• **GIVEN INFORMATION**
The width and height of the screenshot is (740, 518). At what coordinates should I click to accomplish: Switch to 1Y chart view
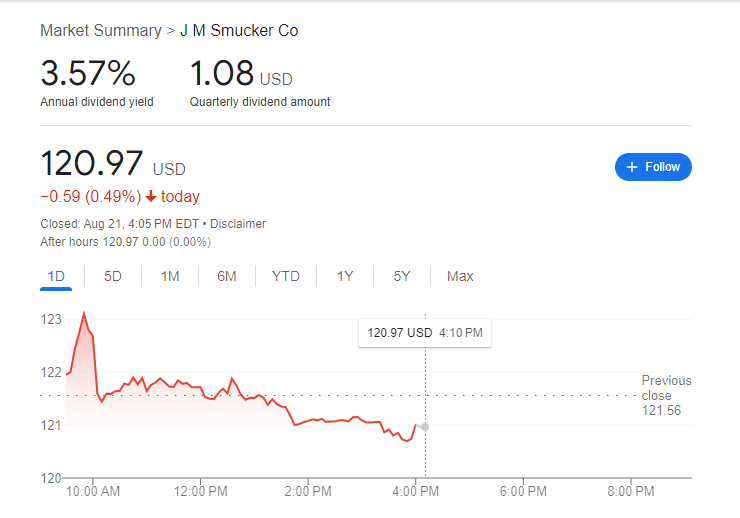345,276

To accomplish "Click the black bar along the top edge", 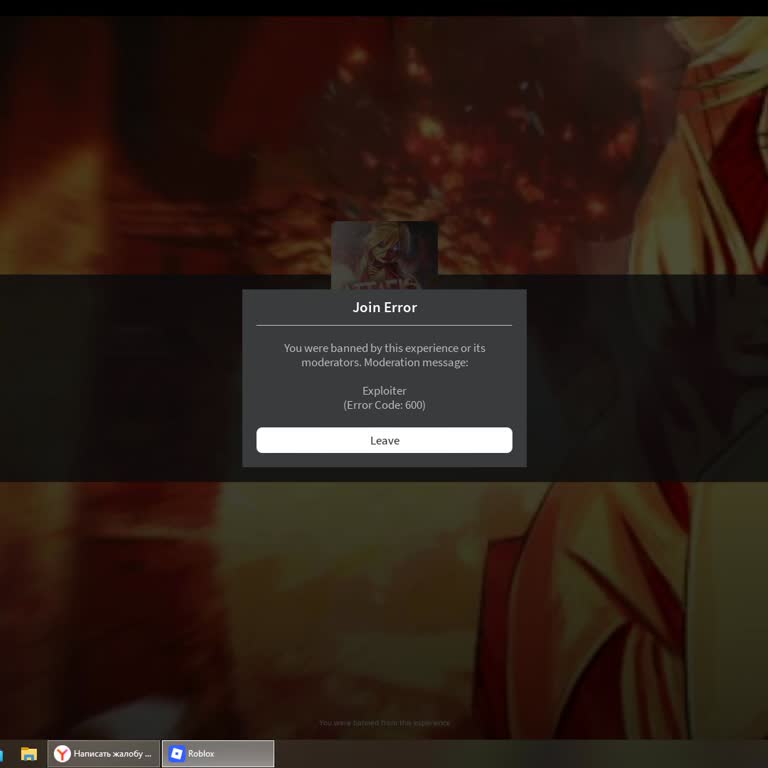I will pos(384,7).
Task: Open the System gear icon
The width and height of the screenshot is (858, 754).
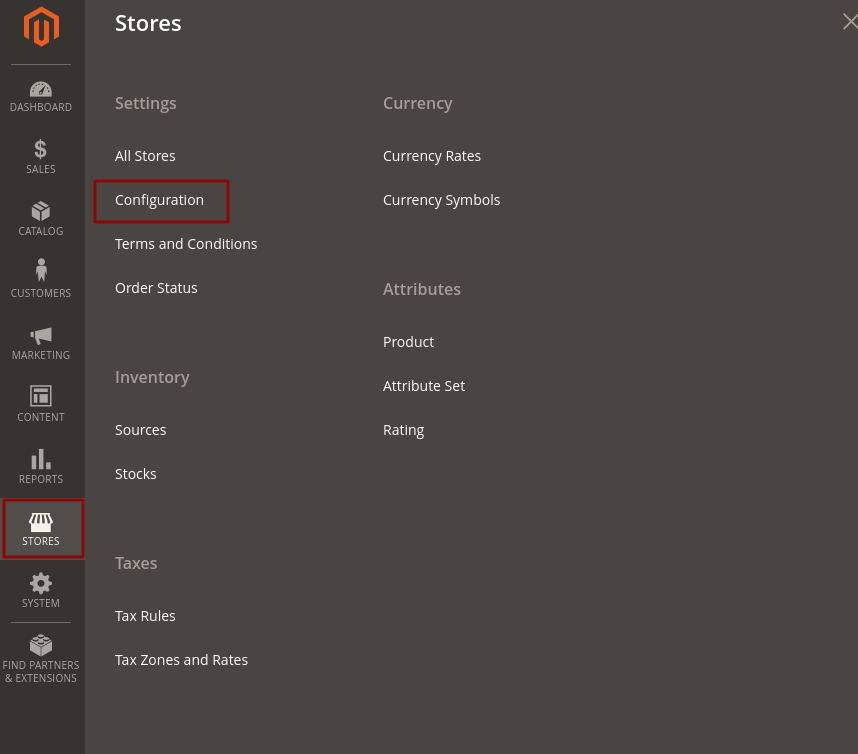Action: 41,584
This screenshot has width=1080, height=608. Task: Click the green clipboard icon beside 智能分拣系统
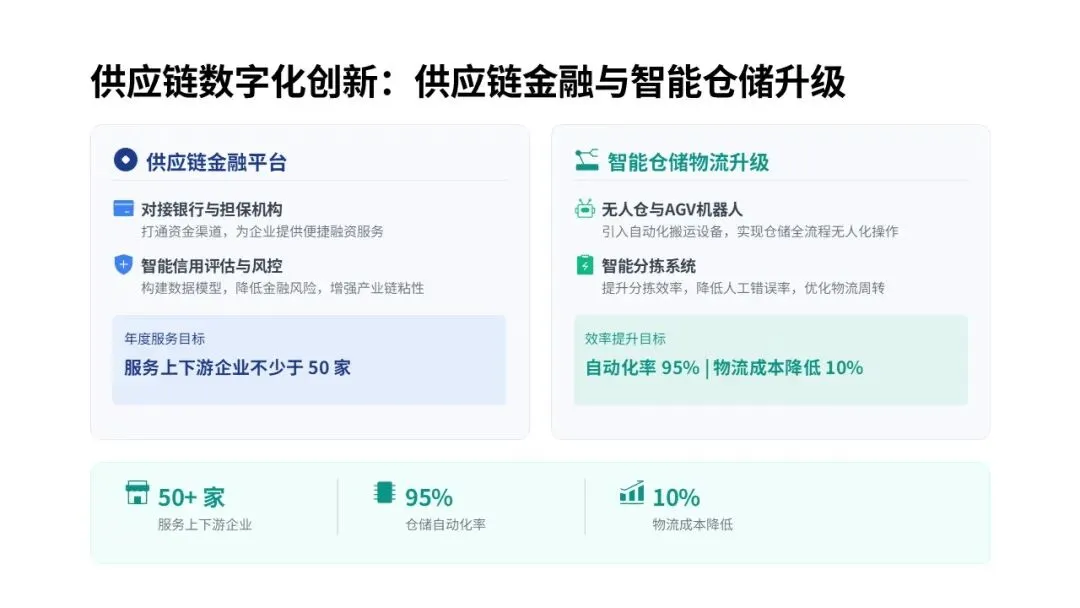coord(585,265)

• **WORK REQUIRED**
Begin at the line with "The width and height of the screenshot is (858, 754)." and retype exactly every line through the last one of the entries above, both included, and nothing more; pictures stay out.

• **ANSWER TO THIS EXERCISE**
The width and height of the screenshot is (858, 754).
Action: 41,584
This screenshot has width=1080, height=608. Task: Click the green clipboard icon beside 智能分拣系统
coord(585,265)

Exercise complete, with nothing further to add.